THE HAPS
Jacinda makes us wait for all Ardernity to announce decisions that Cabinet made today. New Zealand will collide with reality on April 13, when tourists arrive, because rest of the world has moved on. Tourists won’t download the NZ COVID Tracer App, show vaccine passes that may or may not be compatible with their home country’s system, or have their luggage searched in case their Rapid Antigen Tests aren’t approved by the New Zealand Ministry of Health. This morning Andrew Little admitted those restrictions are making no difference to hospitalisation, so why do we have to wait until the visitors come before the special treats come out?
WE KNOW WHY
We’re all waiting because the Government is terrified of business as usual. When Labour were first elected, ACT told them in Parliament that ‘Government is a service industry,’ people will judge you by your results. If it weren’t for the two year suspension of reality that has been the COVID-19 pandemic, we would most likely have an ACT-National Government with Prime Minister Simon Bridges now. That’s what the last TV poll before 2020’s first lockdown predicted.
Even the COVID response is a service, it depends on delivering the right services at the right time to achieve an outcome. Who would have bet on the Government that gave us Kiwibuild doing a good job. There are now two factors in the New Zealand COVID-19 response, things the Government can’t control, and things it did control.
David Seymour has asked both Chris Hipkins and Jacinda Ardern in Parliament, can they name a country with a better combination of isolation, a spread out, young, and cohesive population, and first world living standards? It’s easy to think of countries that have some of those advantages but they couldn’t name one with all of them.
Our isolation and population density have given us a two month warning for each development in the pandemic and would be outbreaks fizzled again and again. Our willingness to follow the Government’s rules gave the Government options that other countries just didn’t have. Those are the things that were out of the Government’s control.
On the other hand, there are the things the Government could control. Vaccination was key, but our mysterious slide from the front of the queue to last in the world has never been explained. It didn’t help that GPs weren’t initially part of the roll out.
Testing has been abysmal thanks to an obsession with one provider. The treatment of Rako Science and the Luddite approach to Rapid Antigen Testing have been a disaster.
Contact tracing never met the ‘gold standard’ of tracing 80 per cent of contacts in four days, that was really not golden at all. The provider of the NZ COVID Tracer App ended up working for the NHS on the other side of the world because our Government didn’t understand that software development is a continuous process.
The rules of the game were often absurd, for example driving past your butcher going broke so you could buy meat in a supermarket. At the same time larger gatherings were banned.
Despite all these failings, the Government can point to low death rates and say it did a good job. It can muddy the waters between things it could control (and failed at), and things it couldn’t control (but were all very helpful).
People actually figured it out a long time ago. On election night there was a 25 point gap between left and right. Within a year the gap had closed to to two points. In the past four months the lines have finally crossed, but politics is about to get harder for the Government.

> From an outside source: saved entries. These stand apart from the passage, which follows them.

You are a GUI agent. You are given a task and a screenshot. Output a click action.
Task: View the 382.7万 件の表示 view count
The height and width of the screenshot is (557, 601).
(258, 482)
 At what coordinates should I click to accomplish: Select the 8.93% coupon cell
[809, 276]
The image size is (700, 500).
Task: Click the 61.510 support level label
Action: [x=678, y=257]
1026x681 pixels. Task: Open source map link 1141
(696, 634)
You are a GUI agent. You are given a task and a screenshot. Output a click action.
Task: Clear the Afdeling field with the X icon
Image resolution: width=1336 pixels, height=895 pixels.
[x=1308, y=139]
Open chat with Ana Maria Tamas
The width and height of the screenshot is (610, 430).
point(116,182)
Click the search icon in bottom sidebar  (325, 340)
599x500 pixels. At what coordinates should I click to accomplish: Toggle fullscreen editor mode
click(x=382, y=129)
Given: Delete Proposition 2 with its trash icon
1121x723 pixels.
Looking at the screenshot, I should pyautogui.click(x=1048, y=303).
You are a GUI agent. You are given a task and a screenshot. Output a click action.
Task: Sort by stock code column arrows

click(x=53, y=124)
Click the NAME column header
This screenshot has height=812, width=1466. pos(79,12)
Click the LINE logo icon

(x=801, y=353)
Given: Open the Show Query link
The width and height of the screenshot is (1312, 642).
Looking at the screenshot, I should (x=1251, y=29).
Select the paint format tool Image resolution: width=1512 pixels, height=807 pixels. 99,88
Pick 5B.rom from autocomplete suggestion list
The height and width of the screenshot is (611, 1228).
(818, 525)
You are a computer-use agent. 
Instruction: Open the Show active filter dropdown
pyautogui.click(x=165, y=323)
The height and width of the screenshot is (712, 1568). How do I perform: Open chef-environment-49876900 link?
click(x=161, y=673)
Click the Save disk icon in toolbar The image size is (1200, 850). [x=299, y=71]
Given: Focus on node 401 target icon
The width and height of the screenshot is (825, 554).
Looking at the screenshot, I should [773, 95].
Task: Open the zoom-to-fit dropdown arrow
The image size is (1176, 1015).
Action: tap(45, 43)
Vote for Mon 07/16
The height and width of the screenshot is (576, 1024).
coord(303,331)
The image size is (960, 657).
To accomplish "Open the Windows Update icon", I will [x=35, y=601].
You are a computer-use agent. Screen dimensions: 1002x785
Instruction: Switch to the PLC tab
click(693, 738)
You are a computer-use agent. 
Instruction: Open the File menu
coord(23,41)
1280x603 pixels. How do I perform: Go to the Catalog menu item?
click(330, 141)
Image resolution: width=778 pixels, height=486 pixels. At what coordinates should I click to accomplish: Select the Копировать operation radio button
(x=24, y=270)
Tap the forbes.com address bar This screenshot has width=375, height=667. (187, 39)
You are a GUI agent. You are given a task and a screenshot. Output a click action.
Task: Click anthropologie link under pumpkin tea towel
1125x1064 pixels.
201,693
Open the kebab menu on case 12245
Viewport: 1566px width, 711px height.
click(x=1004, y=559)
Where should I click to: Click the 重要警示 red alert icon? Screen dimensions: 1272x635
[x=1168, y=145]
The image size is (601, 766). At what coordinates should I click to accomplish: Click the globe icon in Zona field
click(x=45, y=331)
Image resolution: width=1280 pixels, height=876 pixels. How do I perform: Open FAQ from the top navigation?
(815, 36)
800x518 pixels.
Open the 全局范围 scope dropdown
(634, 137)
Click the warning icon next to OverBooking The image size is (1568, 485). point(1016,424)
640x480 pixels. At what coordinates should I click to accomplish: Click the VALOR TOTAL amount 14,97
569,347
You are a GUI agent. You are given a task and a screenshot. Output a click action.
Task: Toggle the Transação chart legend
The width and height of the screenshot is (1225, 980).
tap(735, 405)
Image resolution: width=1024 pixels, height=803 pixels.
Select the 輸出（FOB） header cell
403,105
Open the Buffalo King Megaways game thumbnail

The return to normal politics means there will be no more COVID waters to muddy. Labour will have to explain its performance in isolation from events that have cushioned it. You can understand why Jacinda is so keen to keep COVID going.
This was a Government elected to make housing affordable, help those less well off, reduce child poverty, and give us a kinder, more united society. On every front, it could not have failed more profoundly.
We’re grateful to Free Press readers who have always been the core of ACT’s support.
We’re looking forward to resuming normal transmission, and making sure the next Government is the first in a generation to deliver real change for those who want to make a difference in their own lives and the lives of those around them.